Can you repeat every one of the rows below, replacing "At what coordinates should I click to accomplish" with "Where do I click to carry out" wherever it occurs and leaving everything else unchanged?

++++

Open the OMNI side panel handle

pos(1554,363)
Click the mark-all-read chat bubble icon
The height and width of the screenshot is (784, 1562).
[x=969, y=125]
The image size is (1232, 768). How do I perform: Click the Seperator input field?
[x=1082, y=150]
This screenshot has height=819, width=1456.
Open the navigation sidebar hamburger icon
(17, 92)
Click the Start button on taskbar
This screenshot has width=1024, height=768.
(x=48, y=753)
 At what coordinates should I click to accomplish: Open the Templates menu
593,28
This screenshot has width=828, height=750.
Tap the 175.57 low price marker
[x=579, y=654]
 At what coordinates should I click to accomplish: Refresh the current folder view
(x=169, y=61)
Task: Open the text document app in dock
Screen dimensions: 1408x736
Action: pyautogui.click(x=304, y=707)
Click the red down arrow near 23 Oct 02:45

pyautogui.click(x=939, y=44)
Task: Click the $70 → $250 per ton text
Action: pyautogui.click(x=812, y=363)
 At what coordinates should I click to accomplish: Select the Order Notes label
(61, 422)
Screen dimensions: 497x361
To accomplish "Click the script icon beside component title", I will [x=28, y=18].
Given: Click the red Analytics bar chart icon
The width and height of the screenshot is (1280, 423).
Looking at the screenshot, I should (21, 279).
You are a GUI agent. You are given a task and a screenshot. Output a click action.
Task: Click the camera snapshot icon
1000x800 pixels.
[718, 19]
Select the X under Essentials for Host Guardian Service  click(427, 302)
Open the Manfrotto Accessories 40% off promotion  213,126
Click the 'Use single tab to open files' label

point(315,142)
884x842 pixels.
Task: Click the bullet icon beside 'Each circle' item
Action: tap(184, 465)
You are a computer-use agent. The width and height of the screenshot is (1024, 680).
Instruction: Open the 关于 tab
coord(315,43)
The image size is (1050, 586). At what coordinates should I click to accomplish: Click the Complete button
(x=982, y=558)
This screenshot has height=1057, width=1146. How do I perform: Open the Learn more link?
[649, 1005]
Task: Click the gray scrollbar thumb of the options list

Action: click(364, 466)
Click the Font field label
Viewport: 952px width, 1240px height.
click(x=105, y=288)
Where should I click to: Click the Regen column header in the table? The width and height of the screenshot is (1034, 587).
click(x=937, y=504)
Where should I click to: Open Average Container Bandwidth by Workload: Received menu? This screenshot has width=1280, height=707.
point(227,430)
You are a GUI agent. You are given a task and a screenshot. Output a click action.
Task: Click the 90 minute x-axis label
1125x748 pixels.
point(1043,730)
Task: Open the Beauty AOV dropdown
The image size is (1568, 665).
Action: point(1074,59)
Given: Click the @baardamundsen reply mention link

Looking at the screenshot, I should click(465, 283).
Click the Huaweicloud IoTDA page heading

++++

Complete response =
Open the OMNI side panel handle

pos(1554,363)
Click the mark-all-read chat bubble icon
The height and width of the screenshot is (784, 1562).
[x=969, y=125]
The image size is (1232, 768). How do I perform: Click the Seperator input field?
[x=1082, y=150]
This screenshot has height=819, width=1456.
Open the navigation sidebar hamburger icon
(17, 92)
Click the Start button on taskbar
This screenshot has width=1024, height=768.
(x=48, y=753)
 Where do I click to carry out: Open the Templates menu
593,28
This screenshot has width=828, height=750.
Tap the 175.57 low price marker
[x=579, y=654]
 Where do I click to carry out: Refresh the current folder view
(x=169, y=61)
Task: Open the text document app in dock
Screen dimensions: 1408x736
Action: pyautogui.click(x=304, y=707)
Click the red down arrow near 23 Oct 02:45

pyautogui.click(x=939, y=44)
Task: Click the $70 → $250 per ton text
Action: pyautogui.click(x=812, y=363)
 Where do I click to carry out: Select the Order Notes label
(61, 422)
Screen dimensions: 497x361
To accomplish "Click the script icon beside component title", I will [x=28, y=18].
Given: Click the red Analytics bar chart icon
The width and height of the screenshot is (1280, 423).
Looking at the screenshot, I should (21, 279).
You are a GUI agent. You are given a task and a screenshot. Output a click action.
Task: Click the camera snapshot icon
1000x800 pixels.
[718, 19]
Select the X under Essentials for Host Guardian Service  click(427, 302)
Open the Manfrotto Accessories 40% off promotion  213,126
Click the 'Use single tab to open files' label

point(315,142)
884x842 pixels.
Task: Click the bullet icon beside 'Each circle' item
Action: tap(184, 465)
You are a computer-use agent. The width and height of the screenshot is (1024, 680).
Instruction: Open the 关于 tab
coord(315,43)
The image size is (1050, 586). Where do I click to carry out: Click the Complete button
(x=982, y=558)
This screenshot has height=1057, width=1146. How do I perform: Open the Learn more link?
[649, 1005]
Task: Click the gray scrollbar thumb of the options list

Action: click(364, 466)
Click the Font field label
Viewport: 952px width, 1240px height.
click(x=105, y=288)
Where should I click to: Click the Regen column header in the table? The width and height of the screenshot is (1034, 587).
click(x=937, y=504)
Where should I click to: Open Average Container Bandwidth by Workload: Received menu? This screenshot has width=1280, height=707.
point(227,430)
You are a GUI agent. You are given a task and a screenshot. Output a click action.
Task: Click the 90 minute x-axis label
1125x748 pixels.
point(1043,730)
Task: Open the Beauty AOV dropdown
The image size is (1568, 665).
Action: point(1074,59)
Given: Click the @baardamundsen reply mention link

Looking at the screenshot, I should click(465, 283).
Click the Huaweicloud IoTDA page heading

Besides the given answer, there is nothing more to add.